Check the video below, (about 2.5 minutes), and then a couple of comments from me after that.
Seems like such an obviously good idea, right? This (pretty simple, really), technology goes a long way towards addressing the most common customer complaints with massive, big box stores.
Where is the item I want? Can you take me there? What is this part I know that I need to replace but I have never seen before? Can someone here speak to me in my language?
But I bet even more interesting, (and challenging for HR/Talent pros and organizations), will not be whether or not customers will embrace/adopt these robot store associates (I think they will), but what this might mean for staffing, deployment, and management of the robot's human co-workers.
Once technology like the OSHbot becomes more widely deployed, human employees will have to become accustomed to working with technology that at some level is 'better' than they can likely be. By 'better', I mean that the robot, with access to real-time store inventory, sales, and perfect recall, will have the 'better' answer (or at least just as good an answer as a human) to probably 90% of customer inquiries.

○ ○ ○ ○ ○ ○ ○

◆ To be done:
(1) Copy out the part of the records that opens with the line containing "Image resolution: width=1198" and continues through the end of the records, keeping each line as it stands.
(2) Pick up the piece on the OSHbot retail robot after its last sentence and extend it.

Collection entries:
○ ○ ○ ○ ○ ○ ○

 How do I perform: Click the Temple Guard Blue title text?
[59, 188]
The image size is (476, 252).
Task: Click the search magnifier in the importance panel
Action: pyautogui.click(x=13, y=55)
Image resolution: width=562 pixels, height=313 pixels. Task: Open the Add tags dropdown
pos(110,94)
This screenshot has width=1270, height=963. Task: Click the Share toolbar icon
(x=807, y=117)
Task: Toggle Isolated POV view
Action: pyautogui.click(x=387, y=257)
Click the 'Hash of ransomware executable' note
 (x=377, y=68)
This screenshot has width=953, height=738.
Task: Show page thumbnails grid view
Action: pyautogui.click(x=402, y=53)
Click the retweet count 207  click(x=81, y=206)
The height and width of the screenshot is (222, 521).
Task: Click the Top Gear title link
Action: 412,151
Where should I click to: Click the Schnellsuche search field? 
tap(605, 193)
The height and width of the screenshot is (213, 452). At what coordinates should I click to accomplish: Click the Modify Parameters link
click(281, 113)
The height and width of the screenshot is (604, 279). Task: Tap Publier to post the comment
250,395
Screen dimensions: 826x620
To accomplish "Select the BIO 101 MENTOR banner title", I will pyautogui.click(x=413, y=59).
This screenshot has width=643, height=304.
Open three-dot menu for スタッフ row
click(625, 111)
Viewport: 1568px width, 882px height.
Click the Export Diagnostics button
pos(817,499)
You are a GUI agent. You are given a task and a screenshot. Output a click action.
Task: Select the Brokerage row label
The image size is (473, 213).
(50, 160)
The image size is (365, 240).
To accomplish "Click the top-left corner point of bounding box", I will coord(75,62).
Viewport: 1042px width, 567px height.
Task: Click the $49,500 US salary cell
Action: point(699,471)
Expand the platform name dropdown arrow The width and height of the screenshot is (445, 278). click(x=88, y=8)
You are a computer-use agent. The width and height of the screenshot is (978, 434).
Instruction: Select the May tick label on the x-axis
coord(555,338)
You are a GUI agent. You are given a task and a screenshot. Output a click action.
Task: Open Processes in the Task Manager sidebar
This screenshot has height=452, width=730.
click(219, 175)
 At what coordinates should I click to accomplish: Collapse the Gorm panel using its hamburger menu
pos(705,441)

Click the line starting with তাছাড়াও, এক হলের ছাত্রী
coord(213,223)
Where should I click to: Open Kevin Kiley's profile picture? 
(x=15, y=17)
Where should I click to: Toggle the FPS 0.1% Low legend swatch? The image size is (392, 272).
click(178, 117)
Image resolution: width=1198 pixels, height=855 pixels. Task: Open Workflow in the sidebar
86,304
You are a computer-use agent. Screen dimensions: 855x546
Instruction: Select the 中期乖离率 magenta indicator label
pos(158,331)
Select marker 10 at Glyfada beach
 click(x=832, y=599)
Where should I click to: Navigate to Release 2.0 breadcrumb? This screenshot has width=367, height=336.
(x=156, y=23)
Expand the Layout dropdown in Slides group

○ ○ ○ ○ ○ ○ ○

◆ Expected answers:
(1)
Image resolution: width=1198 pixels, height=855 pixels. Task: Open Workflow in the sidebar
86,304
You are a computer-use agent. Screen dimensions: 855x546
Instruction: Select the 中期乖离率 magenta indicator label
pos(158,331)
Select marker 10 at Glyfada beach
 click(x=832, y=599)
Where should I click to: Navigate to Release 2.0 breadcrumb? This screenshot has width=367, height=336.
(x=156, y=23)
Expand the Layout dropdown in Slides group

(2)
Certainly in a home center environment there will be some level of customer support, for more complex or nuanced questions, that actual human experts in paint or lumber or plumbing will be best prepared to answer. But I wonder for how long? I mean, couldn't Lowes just deploy a few more OSHbots to 'shadow' the best human experts to record, classify, evaluate, and share with all the other OSHbots across the world the 'best' or 'right' answers to these complex questions? And once that process starts, won't the line or level where actual humans remain 'better' at serving retail home center customers recede even more?
And finally, one last thought. Robots taking customer service jobs in a Lowes or similar might not be alarming to you yourself right now. But these applications are not going to stop at the Lowes or the Walmart. They are being developed everywhere.
How long until we see the first HR robot?
Have a great week!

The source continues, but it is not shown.